● EXCERPT PROVIDED:
•••

Seemingly ambiguous


The technological and scientific advances made by the western countries are undoubtedly awesome. Especially in the field of medical science, their contribution has helped humanity to conquer many life threatening conditions. Reading about the research conducted in laboratories and universities abroad makes one marvel at the amount of time, energy and funds invested in these endeavours. At the same time, some of the reports make for confusing, if not amusing reading. Invariably, these extracts are couched in ambiguous terms like ‘may’, ‘seem to’, ‘likely to’ and ‘probably’.

Sample this. Curd ‘seems to’ encourage the growth of beneficial bacteria in the intestine, which aid in the production of digestive enzymes according to a study conducted in the ... state university. A few weeks later, an extract of a report published in some medical journal says “researchers in the ..laboratories say that curds contain saturated fats which are ‘likely to’ raise cardiovascular risk in humans and skimmed buttermilk would be a better option”. Here’s some news for coffee addicts.

•••

● RAW DATA:

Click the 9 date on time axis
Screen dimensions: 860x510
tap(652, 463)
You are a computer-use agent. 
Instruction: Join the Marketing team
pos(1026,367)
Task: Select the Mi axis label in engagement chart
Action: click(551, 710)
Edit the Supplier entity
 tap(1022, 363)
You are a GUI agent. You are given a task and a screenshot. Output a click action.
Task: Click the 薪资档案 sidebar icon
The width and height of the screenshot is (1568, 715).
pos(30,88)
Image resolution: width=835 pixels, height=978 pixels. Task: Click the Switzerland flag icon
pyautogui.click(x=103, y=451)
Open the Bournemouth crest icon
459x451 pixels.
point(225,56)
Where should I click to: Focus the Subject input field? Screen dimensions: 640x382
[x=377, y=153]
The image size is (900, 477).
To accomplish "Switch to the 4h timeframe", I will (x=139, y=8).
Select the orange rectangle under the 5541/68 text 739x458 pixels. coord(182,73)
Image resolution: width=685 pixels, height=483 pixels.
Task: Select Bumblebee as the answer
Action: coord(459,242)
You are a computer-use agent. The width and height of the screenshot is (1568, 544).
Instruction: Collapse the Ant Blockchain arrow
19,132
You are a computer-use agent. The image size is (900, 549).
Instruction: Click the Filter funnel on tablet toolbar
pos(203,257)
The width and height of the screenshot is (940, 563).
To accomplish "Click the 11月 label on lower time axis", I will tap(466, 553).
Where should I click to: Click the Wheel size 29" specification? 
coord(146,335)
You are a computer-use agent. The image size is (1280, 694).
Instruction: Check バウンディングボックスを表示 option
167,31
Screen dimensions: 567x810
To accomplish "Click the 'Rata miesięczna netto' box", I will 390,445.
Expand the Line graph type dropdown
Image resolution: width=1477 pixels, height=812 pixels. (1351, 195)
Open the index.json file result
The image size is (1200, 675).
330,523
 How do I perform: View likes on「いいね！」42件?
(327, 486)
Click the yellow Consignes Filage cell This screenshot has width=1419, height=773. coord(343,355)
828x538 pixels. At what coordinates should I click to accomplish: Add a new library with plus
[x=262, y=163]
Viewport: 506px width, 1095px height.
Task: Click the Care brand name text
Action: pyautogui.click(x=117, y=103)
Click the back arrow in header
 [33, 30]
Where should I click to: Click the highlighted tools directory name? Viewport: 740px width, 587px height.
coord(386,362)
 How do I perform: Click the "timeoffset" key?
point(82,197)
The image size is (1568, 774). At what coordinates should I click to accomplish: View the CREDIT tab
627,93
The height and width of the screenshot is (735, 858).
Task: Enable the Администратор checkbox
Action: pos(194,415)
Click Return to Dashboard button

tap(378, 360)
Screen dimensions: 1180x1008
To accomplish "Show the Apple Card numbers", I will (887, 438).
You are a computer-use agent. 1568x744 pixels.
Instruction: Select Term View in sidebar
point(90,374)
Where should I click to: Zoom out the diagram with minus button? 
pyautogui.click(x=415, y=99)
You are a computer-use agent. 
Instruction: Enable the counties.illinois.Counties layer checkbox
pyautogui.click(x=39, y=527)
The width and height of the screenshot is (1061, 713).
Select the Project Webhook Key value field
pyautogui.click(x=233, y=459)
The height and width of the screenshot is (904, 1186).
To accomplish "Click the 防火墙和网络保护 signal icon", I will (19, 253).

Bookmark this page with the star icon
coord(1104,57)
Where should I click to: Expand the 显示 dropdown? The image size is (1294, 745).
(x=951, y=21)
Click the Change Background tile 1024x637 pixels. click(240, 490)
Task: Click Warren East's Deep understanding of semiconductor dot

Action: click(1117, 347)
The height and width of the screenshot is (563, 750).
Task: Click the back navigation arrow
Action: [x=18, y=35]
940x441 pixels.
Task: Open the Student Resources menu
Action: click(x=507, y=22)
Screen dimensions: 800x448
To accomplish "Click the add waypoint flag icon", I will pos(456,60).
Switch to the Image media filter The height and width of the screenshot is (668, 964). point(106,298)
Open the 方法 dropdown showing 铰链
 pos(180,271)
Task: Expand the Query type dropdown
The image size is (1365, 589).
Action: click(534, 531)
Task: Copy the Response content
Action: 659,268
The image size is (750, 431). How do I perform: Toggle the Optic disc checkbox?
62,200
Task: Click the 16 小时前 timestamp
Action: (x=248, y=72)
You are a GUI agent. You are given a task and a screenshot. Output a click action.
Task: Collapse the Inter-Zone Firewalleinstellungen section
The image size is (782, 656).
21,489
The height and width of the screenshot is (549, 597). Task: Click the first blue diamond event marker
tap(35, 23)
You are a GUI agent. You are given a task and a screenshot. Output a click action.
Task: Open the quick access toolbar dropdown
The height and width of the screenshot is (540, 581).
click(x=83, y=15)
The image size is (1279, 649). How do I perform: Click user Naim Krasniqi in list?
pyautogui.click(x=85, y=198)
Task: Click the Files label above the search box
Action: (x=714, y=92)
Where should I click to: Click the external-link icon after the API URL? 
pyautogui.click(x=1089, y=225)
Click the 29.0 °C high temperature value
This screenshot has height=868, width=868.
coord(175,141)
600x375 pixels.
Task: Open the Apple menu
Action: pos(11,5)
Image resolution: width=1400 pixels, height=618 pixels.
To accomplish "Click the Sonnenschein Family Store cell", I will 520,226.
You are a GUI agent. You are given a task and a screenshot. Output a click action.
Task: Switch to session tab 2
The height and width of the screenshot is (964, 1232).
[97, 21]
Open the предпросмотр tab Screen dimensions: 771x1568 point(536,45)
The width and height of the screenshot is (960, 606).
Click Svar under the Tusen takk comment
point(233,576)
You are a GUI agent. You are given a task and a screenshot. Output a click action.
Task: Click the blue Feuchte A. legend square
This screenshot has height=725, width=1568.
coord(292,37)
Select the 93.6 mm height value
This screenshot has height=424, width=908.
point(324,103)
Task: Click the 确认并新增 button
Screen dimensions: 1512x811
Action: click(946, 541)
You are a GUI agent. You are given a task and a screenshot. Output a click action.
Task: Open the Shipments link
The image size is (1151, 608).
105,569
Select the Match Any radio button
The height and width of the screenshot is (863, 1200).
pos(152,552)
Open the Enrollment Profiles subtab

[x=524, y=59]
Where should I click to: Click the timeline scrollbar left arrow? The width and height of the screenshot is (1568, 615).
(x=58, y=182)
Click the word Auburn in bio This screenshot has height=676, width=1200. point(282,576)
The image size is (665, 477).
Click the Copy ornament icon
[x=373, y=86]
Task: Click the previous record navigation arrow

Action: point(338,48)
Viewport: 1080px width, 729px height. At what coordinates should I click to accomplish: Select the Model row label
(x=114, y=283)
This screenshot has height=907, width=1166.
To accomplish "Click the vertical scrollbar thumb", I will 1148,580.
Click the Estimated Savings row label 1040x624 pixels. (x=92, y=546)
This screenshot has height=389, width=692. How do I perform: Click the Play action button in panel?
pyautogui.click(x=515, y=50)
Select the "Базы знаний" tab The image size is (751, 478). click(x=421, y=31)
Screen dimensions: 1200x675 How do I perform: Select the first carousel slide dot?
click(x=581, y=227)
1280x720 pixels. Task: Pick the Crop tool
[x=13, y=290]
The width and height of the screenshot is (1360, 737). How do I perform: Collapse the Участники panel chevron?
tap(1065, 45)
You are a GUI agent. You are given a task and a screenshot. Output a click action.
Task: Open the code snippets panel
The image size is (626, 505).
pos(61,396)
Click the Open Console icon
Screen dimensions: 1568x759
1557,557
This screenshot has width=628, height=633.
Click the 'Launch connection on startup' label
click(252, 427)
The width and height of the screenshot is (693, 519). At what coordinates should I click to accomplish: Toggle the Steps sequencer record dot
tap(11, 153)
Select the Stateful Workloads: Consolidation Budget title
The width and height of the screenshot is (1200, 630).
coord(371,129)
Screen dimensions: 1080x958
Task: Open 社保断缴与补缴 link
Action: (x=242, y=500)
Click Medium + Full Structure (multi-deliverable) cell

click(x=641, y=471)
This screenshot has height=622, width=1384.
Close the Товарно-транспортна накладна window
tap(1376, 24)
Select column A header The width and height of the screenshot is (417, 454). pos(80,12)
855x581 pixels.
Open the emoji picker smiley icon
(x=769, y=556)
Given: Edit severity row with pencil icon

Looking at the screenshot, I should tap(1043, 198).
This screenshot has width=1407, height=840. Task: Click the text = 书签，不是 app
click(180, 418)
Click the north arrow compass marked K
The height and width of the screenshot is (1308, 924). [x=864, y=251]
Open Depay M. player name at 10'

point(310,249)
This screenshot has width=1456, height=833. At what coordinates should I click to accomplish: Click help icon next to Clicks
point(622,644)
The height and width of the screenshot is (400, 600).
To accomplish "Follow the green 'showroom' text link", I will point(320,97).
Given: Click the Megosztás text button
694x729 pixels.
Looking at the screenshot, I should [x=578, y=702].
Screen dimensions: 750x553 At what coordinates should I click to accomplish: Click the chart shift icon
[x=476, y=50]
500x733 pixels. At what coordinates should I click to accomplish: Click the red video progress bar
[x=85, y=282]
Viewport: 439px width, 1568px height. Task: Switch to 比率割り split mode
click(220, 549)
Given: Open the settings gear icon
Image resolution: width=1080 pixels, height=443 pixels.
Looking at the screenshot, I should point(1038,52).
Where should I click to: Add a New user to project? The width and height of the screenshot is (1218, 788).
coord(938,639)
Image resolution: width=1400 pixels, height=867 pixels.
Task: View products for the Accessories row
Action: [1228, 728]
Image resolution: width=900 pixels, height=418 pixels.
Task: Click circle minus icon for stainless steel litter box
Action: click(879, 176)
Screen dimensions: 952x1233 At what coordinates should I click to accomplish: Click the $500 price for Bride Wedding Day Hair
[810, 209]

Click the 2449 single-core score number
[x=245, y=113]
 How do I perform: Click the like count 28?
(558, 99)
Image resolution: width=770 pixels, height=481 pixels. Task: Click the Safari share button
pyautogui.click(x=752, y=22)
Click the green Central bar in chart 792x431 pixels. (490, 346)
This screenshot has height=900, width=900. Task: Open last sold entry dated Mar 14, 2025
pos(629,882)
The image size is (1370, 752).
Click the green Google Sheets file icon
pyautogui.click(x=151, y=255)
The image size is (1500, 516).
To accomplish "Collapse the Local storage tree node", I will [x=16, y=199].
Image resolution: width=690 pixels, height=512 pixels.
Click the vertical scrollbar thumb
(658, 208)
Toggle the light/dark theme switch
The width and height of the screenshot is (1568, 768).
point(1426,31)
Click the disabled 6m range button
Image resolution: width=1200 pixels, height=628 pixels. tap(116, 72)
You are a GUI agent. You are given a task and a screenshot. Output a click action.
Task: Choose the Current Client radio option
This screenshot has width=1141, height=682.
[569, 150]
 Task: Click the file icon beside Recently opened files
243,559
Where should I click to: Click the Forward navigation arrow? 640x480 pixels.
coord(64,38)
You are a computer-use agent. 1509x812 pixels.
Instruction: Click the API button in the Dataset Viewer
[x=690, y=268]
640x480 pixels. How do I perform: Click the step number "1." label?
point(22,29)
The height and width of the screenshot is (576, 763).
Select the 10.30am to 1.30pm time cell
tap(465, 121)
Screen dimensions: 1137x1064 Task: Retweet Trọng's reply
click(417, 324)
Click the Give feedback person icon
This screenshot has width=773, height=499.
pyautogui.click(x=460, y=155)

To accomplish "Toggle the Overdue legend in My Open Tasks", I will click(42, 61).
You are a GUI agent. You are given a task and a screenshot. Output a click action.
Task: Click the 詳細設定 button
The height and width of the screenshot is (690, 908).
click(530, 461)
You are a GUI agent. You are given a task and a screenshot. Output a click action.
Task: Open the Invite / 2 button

•••

● REQUIREMENT 1:
According to the essay on hedged research reports, what does curd seem to encourage in the intestine?
● REQUIREMENT 2:
Carry on the essay about ambiguous wording in Western research reports from the point where it stops.
The records aren't needed for anything here.

● EXERCISE RESULT 1:
The growth of beneficial bacteria, which aid in the production of digestive enzymes.

● EXERCISE RESULT 2:
“Some studies” have found coffee drinkers have lower rates of colon and rectal cancers and are 50 per cent ‘less likely’ to get liver cancer. Heavy coffee drinkers ‘may be’ half as likely to get diabetes because coffee ‘is thought’ to contain chemicals that lower blood sugar. Coffee ‘may’ also raise metabolic rate, which prevents diabetes. Coffee ‘seems to’ help protect men from Parkinson’s disease. Admittedly though, some reports do mention that the studies are only preliminary and not conclusive in nature. But then, why release them for public reading? Imagine a man soaking up on coffee to outwit Parkinson’s and ending up with hyperacidity!
Here’s another one. Older adults who walk slowly are ‘about three times’ more likely to die from cardiovascular disease. The same report says walking pace is linked to increased incidence of hospitalisation due to falls in older adults. So ‘it seems’ older adults have to choose between dying of heart problems and breaking their hip and pelvic bones! In the face of such contradictory reports, moderation in everything ‘seems to’ be the right thing to do.